The fact that a provincial review recently found evidence of systemic racism in the Peel District School Board is nothing new. In fact, it’s been legislated since 1850 and, as we mentioned above, Queen’s University officially barred black students from admission to their medical school until 2018. So now, the more important question is not who to be angry at but how can we secure the best and brightest futures for black children. We have evidence that socioeconomics can be a deciding factor in educational attainment and we also know that black Canadians are disproportionately socioeconomically disadvantaged. We have no reason to rely on a system that has left so many of us behind. We need to double down on the education of our children outside of the public school system; finding ways to support parents and single parents who are trying to do their best but are unable to provide the after-school activities, tutors, and other resources that other parents may have at their disposal. Volunteer time and donate money. Furthermore, if we want to secure a better future for our children, we have to start with securing a better future for ourselves. If you finish university, your children have a better chance of finishing university, a better chance of having a high paying job, and so forth. We can, and will, work continuously to improve the public education system, but in the meantime, individual decisions can make a huge difference. You never know how much a simple show of empathy and encouragement can leave a mark on a young mind and propel them towards a better future. And I strongly believe that these small, incremental acts can make a huge difference while we work on fixing the system simultaneously.
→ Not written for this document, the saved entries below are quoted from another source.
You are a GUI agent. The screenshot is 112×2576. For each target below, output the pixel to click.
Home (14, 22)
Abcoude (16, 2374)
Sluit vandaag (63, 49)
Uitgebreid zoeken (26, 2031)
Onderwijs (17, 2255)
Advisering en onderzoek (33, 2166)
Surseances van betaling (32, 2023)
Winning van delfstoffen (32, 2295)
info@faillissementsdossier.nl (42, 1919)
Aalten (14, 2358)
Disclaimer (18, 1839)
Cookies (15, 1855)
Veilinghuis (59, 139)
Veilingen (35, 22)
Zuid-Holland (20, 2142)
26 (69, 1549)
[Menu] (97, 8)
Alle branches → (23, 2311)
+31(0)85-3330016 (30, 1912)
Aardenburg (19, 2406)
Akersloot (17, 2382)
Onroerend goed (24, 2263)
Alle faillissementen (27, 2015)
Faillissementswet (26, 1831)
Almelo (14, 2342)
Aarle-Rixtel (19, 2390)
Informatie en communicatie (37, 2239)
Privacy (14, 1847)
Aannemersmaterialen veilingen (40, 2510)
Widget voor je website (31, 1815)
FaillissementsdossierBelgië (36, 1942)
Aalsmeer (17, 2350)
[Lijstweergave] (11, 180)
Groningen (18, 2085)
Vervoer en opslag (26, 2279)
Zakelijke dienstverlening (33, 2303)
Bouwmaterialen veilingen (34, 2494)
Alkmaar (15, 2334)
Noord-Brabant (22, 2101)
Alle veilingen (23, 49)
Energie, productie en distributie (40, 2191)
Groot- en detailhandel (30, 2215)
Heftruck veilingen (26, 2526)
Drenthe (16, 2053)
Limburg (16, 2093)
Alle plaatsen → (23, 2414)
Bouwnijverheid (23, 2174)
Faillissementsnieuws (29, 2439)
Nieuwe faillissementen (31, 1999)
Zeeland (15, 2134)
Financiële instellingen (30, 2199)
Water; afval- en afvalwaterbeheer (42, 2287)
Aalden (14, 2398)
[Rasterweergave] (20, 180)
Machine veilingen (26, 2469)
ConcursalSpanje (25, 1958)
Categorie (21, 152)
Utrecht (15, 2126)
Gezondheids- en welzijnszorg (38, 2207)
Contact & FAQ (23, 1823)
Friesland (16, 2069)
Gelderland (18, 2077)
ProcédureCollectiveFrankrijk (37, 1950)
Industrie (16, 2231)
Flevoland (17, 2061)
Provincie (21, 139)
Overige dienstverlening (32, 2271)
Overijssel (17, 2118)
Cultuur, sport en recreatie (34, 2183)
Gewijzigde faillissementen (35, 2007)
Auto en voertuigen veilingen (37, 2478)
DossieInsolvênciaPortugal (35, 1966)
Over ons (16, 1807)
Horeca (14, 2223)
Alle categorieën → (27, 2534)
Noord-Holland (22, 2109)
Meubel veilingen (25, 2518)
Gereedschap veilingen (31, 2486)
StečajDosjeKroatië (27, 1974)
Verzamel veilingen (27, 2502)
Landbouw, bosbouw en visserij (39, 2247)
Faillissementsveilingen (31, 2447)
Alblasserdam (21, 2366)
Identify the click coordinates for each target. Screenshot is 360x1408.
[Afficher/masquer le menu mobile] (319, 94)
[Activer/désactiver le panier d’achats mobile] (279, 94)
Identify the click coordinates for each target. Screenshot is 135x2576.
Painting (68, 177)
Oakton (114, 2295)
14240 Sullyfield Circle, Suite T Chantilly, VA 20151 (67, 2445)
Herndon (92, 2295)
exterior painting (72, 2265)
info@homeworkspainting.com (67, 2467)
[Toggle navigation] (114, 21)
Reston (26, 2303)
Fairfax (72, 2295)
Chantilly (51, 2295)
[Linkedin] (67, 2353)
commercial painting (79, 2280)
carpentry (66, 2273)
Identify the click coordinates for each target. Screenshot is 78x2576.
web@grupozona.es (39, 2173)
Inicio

The previous track-system was criticized for letting low-income students fall through the cracks, and today, like then, black students make up a large portion of those socioeconomically disadvantaged students who are failed by the school system. It’s not only an increased investment in public education that is the answer to this issue but more so increased investment in the right aspects of public education that can effectively cancel out these disparities. We need to hold our federal and provincial governments accountable for their failings, specifically in preventing cycles like this from taking off in the first place.
To the credit of the Toronto District School Board, they did unveil an anti-black racism strategy for 2018-2019, but the above-mentioned concerns with systematic racism at the Peel District School Board have yet to play out. When the next study is released, presumably in 2021, hopefully, we will have more accurate statistics on which to base our decisions and will see even more improvement in the education of black children in Canada.
Andres Ibarguen is originally from Mississauga, Ontario but has lived in Milan, Italy since September 2014. He is currently the Editor of Montres Publiques and is an avid reader - passionate about history and economics, among other things.